There are a few games out there that capture the soul, creating a world that the player just falls into, a world that we haven't seen before, where as much is not said as is said. If I think back to some of the great games of the past, such as Thief or Fallout, part of their appeal was the sheer scope of the world they crafted, where the game itself seemed but a small window that fired the imagination. Dishonored is another such game.
Set in an industrial revolution capital city, beset by a deadly plague, Dishonored creates a world of contrasts; rich & poor, technologically advanced vs squalor, with a hint of magic thrown in for good measure. The plot itself is not enormously unusual (although it has just enough twists to keep it fresh), but what sets Dishonored apart is the way it's told, the depth of characters/environment & the sheer scope of opportunity presented to the player. The world itself is suitably morally dark & ambiguous for the setting, with some excellent portrayals of just what people have to do in such an epidemic. All of the enemies fitted in well with the setting, from City Watch to anti-magic Overseers to thugs & assassins, and I was particularly impressed with the choice of animals as potential antagonists rather than mere backdrop.
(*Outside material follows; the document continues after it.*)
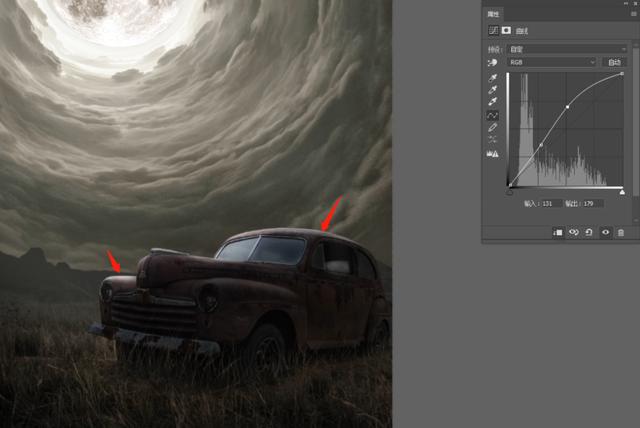
Task: Click the on-image targeted adjustment hand tool
Action: pos(493,62)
There is strong influence present from the likes of the Thief series or Deus Ex, but taken further such that you truly can choose how you will complete each mission. Nothing stops you killing every living thing on the level (if you can), but equally, you can choose how best to be that shadow in the dark that was never seen. Do you save a passerby being mugged in the dystopian backstreets, risking your primary mission with delay in return for potential information & the warm fuzzy feeling of having made a difference in the dark, or do you pass on by, leaving them to their fate? The game reacts to your choices at a subtle level - individual choices tend to feed back immediately if they're going to, but your overall approach is reflected as the game progresses both by the missions & the characters you influence. What sets stealth games apart from most is that the world doesn't revolve around the player; the world instead goes about its business & the player disrupts it. However, Dishonored ensures that the world feels your influence over time - in that sense, the world still does revolve around you, and is a refreshing blend of design choices.
In terms of actual gameplay, the game allows you to pick from a variety of powers gifted to you by the enigmatic chaotic entity The Outsider (chosen & upgraded via runes found during gameplay), as well as a pretty large number of more mundane weapons, and yet the real magic of the game is that you might use none or all of these at your discretion. Do you blink across behind that guard, or snipe them with a crossbow? PC controls are a little fiddly, as the game would really like you to have three primary controls due to the way sword combat is implemented, but once you get a feel for it, combat is well executed & yet remaining challenging if you get into a full-on melee with multiple enemies. The game's defaults aren't necessarily the best but you can remap just about everything, and most importantly, turn off a vast array of 'helpful hints' that make the game significantly more easy - by default you get a pointer to where to go next and alert meters on guards and other such things that no self-respecting stealth player would keep turned on. Dark Vision is a power to use sparingly as well.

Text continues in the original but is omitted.